The lance also comprises several blast nozzles (not shown) for refining oxygen which are arranged at equal distances around the central blast nozzle. These jets of refining oxygen form a certain oblique angle a in relation to the axis of the lance. In a first zone near the head of the lance, the suction effect of the oxygen refining jets and the resulting displacement waves 11 will mainly disturb the flow of shielding gas without particularly greatly expanding the jet of carrier gas/solid materials which will therefore retain its penetrating ability. The angle a determines the extent of the second zone, which is characterized by the simultaneous presence of the 3 phases, respectively gaseous, liquid and solid.
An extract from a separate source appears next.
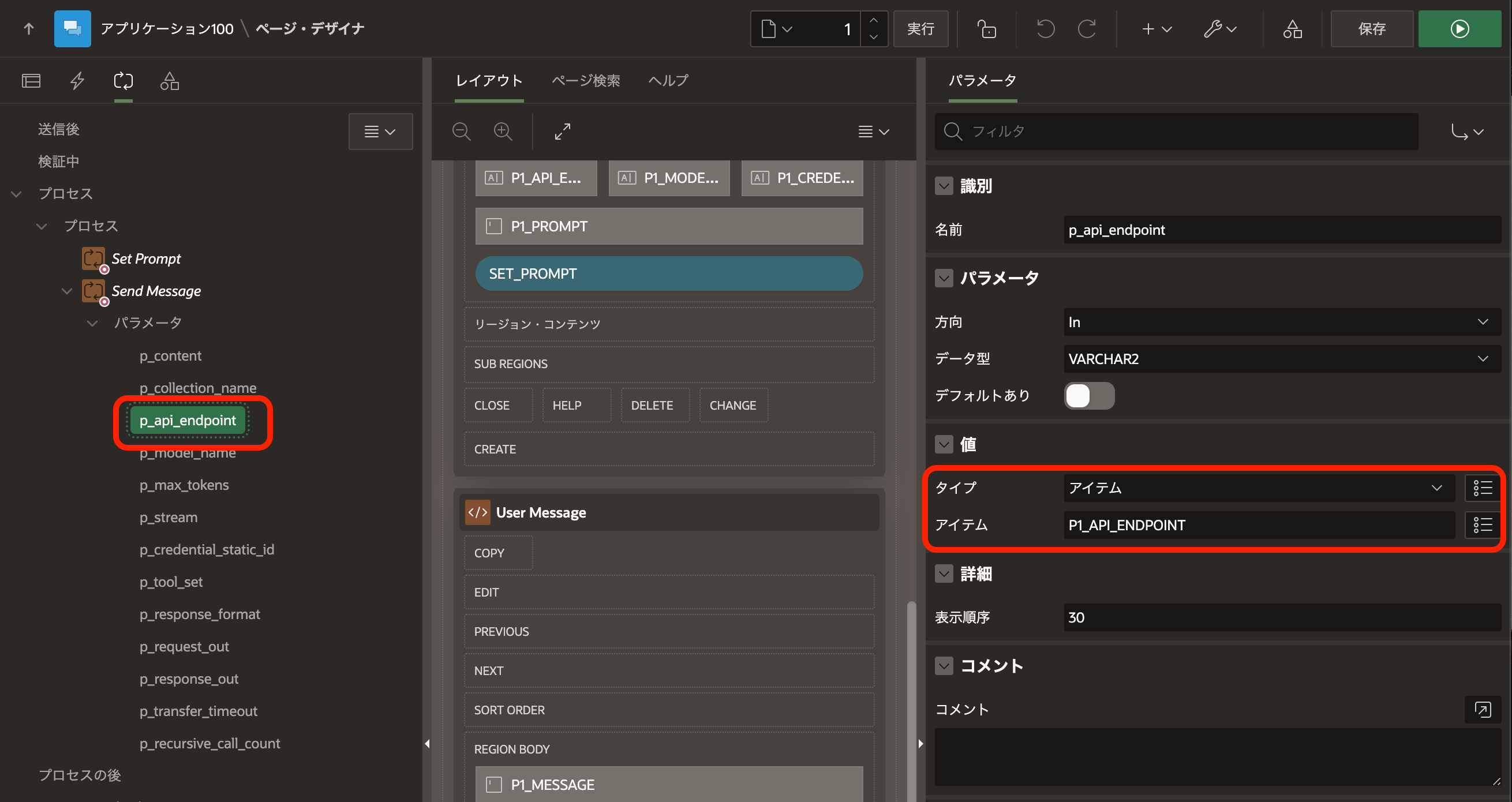Click the 保存 button
Image resolution: width=1512 pixels, height=802 pixels.
click(x=1371, y=29)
Ultimately, it is all the parameters that determine the design of this second zone that favors or does not favor the dissolution of carbon particles in the liquid steel in a third zone whose upper limit is formed by the surface of the steel bath.

Claims (10)

1. Adaptation device for a nozzle (1) for acceleration of solid particles, in particular powdery, carbonaceous material intended for carburizing a steel bath, the nozzle (l) being in connection with a source for gas and solid particles, characterized in that the acceleration nozzle (1 ) is extended by a piece (4) whose angular extension is greater than that of the acceleration nozzle and by the fact that the acceleration nozzle towards its mouth is surrounded by another nozzle- 18) which forms a jacket and is in connection with a gas skiide. 2. Adaptation device according to claim 1, characterized in that the nozzle (8), which forms a sheath, has parallel walls towards its mouth (9). 3. Adaptation device according to claim 1, characterized by the fact that the nozzle (8) forms a sheath, is constituted by an annular Laval nozzle. 4. Adaptation device according to claim 1, characterized in that the piece (4) whose angular extension is greater than the acceleration nozzle (1) has the shape of a truncated cone. <5->Adjustment device according to claim 1 or 4, characterized in that the piece (4) whose angular extension is greater than the acceleration nozzle (1) has a length of 10-50 cm. 6. Adaptation device according to claim 1 or 4, characterized in that the angular extension is approx. 2°. <7.> Adaptation device according to claim 1 or 4, characterized in that the piece (4) whose angular extension is greater than the acceleration nozzle (1) is extended by a piece (6) in the form of a tube with internally parallel walls, <8.> Adaptation device according to claim 7, characterized in that the piece (6) in the form of a tube is a cylinder whose wall becomes thinner towards its mouth (7). 9. Adaptation device according to claims 1-8, characterized in that the mouth (7) for the line (1,4,6) which controls the solid particles is arranged set back in relation to the mouth (9) for the nozzle (8) which forms the jacket. 10. Adaptation device according to claim 1, characterized in that the nozzle (8) which forms the jacket is connected to the source which supplies the acceleration nozzle (1) with gas by means of slits taken out in the acceleration nozzle (1).